Let me give you an insight into a similar situation of yours that I recently dealt with.
Although it might be slightly different, I'm sure you can relate to my story.
I had to learn it the hard way- lost roughly $1000 on Due diligence, credit check, flood cert, and Appraisal partially on my part but you can't predict everything.
So here goes:
I went through the whole process, placing an offer, getting a counter, accepting, depositing due diligence deposit and earnest money. I had 2 weeks to do the due diligence process= get my home inspection, start my loan paperwork with the local lender, get an appraisal. I wanted to do it within the 2 weeks of due diligence process because I knew if I went over that and I still haven't finalized my research on the property, I could lose big.
Based on my home inspection I found out that there were a lot of repairs to be done, already with a thin margin of ~$50/month cash flow (if you take out all expenses including PM), I would be at a loss for quite some time because of repairs being factored into it. Going in, when I did the walk through, I didn't see anything that would be a major concern (I wish I had more knowledge and/or had a home inspector come out with me on another time after I walk the property initially). Big ticket items such as: toilet leak leading to replace the whole bathroom floor, faucet leaks on under sinks, etc etc (something I hadn't noticed during my initial inspection). Long story short, I was looking at around $1000 repairs and HVAC needed replacement in roughly 3-4 years. With $50/month cash flow, that is way too thin of a margin for me to factor in the repair cost and items such as HVAC (even if I added in the CapEX expense per month-which I did).
All in all, I asked the seller to repair everything based on my home inspection.
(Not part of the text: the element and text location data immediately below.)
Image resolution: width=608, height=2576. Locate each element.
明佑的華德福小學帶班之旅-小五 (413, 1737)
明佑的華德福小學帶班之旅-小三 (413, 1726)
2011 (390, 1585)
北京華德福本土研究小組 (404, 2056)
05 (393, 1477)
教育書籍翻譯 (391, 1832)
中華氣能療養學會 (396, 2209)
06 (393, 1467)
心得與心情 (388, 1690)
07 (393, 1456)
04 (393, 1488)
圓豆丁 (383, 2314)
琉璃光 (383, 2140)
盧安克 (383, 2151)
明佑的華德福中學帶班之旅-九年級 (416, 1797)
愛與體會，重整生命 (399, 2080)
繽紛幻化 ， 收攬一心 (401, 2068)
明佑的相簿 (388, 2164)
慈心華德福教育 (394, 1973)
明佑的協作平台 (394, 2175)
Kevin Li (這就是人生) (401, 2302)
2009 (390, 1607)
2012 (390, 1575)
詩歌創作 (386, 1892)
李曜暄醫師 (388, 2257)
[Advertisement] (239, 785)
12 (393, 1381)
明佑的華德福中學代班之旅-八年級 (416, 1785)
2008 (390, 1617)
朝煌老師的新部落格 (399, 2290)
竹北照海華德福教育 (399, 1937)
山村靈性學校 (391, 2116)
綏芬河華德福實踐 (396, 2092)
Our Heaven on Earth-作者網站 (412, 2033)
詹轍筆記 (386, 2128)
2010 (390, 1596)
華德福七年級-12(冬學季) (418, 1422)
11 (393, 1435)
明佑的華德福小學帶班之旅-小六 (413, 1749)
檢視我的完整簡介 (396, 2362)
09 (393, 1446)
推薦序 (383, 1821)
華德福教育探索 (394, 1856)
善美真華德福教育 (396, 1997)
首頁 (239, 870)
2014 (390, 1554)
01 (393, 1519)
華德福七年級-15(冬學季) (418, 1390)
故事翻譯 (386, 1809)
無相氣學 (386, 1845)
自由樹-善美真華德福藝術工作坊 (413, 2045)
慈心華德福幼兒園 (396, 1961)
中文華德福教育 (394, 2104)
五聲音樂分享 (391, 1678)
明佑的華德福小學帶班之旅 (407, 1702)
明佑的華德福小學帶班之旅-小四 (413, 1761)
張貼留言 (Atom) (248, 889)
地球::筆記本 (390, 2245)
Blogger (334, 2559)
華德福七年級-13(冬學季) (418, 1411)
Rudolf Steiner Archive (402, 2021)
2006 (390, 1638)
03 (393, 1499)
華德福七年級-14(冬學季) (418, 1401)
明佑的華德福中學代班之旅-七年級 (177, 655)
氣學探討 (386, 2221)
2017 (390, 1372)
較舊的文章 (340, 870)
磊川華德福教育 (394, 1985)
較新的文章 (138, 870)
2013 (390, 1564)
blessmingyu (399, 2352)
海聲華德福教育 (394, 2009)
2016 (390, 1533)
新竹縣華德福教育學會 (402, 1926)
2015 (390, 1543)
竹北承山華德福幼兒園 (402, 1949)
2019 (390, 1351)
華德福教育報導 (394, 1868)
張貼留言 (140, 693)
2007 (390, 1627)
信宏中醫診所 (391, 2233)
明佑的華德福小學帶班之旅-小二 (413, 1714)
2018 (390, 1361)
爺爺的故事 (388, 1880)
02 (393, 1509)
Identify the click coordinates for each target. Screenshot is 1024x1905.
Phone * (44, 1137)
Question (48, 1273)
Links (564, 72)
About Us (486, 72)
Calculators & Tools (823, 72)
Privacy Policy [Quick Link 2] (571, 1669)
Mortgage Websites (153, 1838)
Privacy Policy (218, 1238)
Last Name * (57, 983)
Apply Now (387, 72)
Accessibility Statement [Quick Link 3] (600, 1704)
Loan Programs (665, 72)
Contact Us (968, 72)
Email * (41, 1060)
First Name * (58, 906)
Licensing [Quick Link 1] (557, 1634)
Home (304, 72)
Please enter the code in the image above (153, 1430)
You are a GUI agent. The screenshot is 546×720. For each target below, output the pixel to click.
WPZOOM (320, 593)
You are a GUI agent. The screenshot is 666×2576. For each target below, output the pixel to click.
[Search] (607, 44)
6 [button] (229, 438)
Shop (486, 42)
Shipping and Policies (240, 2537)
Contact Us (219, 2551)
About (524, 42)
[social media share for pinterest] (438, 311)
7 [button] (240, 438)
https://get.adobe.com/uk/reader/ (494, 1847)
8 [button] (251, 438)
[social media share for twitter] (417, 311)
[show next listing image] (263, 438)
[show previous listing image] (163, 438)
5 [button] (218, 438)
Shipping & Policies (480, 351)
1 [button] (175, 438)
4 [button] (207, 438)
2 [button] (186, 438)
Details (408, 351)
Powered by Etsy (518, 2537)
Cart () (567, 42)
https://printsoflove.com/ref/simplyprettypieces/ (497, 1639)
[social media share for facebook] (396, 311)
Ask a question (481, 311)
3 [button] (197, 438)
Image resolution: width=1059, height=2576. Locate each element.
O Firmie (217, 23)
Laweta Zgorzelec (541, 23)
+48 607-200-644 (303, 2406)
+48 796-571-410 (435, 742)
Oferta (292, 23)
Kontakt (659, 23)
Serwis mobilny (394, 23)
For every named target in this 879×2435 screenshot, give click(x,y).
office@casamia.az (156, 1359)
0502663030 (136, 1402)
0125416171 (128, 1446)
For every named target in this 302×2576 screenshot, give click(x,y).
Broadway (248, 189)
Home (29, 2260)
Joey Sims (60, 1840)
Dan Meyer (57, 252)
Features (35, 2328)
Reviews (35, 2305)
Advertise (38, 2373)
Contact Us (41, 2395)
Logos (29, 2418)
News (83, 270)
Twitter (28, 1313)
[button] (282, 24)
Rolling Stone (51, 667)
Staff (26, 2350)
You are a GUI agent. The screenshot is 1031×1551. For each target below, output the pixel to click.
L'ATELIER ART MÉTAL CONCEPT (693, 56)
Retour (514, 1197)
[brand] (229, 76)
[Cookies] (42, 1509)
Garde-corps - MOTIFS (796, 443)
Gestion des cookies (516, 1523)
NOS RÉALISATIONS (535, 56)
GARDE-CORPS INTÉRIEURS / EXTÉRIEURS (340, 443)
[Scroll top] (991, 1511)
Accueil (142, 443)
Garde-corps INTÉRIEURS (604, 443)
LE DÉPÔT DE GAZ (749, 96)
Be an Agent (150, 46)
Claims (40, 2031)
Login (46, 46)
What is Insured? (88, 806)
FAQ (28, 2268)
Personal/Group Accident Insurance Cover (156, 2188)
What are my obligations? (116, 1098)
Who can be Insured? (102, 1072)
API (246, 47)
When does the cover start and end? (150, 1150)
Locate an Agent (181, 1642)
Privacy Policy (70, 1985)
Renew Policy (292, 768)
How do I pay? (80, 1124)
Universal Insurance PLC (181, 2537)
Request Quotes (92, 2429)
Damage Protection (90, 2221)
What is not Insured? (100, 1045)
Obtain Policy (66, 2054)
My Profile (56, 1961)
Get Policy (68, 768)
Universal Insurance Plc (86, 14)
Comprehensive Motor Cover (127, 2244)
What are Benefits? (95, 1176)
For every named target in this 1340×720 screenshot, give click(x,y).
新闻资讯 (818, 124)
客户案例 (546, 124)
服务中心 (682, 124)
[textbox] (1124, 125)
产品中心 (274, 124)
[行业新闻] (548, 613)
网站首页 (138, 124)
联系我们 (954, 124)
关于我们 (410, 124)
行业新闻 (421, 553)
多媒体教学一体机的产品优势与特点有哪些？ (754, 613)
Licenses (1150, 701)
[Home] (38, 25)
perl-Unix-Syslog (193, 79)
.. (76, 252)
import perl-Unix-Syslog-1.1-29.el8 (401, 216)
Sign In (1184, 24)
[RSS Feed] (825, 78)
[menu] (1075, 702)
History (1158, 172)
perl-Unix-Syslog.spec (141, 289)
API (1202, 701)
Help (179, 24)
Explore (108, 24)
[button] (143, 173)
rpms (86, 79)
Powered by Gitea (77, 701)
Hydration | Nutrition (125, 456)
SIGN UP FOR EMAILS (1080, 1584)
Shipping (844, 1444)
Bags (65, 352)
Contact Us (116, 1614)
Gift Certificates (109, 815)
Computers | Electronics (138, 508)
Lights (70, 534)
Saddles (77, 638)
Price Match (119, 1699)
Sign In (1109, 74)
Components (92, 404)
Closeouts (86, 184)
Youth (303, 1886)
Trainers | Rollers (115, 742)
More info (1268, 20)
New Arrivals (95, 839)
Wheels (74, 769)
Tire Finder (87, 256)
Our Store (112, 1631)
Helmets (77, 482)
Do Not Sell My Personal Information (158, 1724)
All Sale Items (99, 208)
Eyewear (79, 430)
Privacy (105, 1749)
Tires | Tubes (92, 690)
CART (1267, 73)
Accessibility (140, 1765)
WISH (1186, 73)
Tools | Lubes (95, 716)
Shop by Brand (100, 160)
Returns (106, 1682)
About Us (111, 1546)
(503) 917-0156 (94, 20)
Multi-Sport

They only agreed on fixing minor things and I could not do it because of the big ticket items that would eat into my cash flow. So I terminated my contract and took my loss.
I learned a lot, but it hurt to lose $1K into thin air. My advice is this: you have to look at your numbers: for your case, even if you're paying 11K over, if you have $100 cash flow (like you said) a month, that is a pretty good margin- not too thin- you have a decent amount of cushion if things go wrong- assuming you did your analysis correctly. If you're a buy and hold (long-term) investor like me, I would still do it even if it appraised lower than your purchase price. Also, if your market is on the rise, that property can appreciate and make-up for the $11K difference and you're still making money with the cash flow! It really depends on your goal, if you want cash flow, and it works, go for it. If you're trying to flip, that is a different story.
Good luck and hope to hear how it went!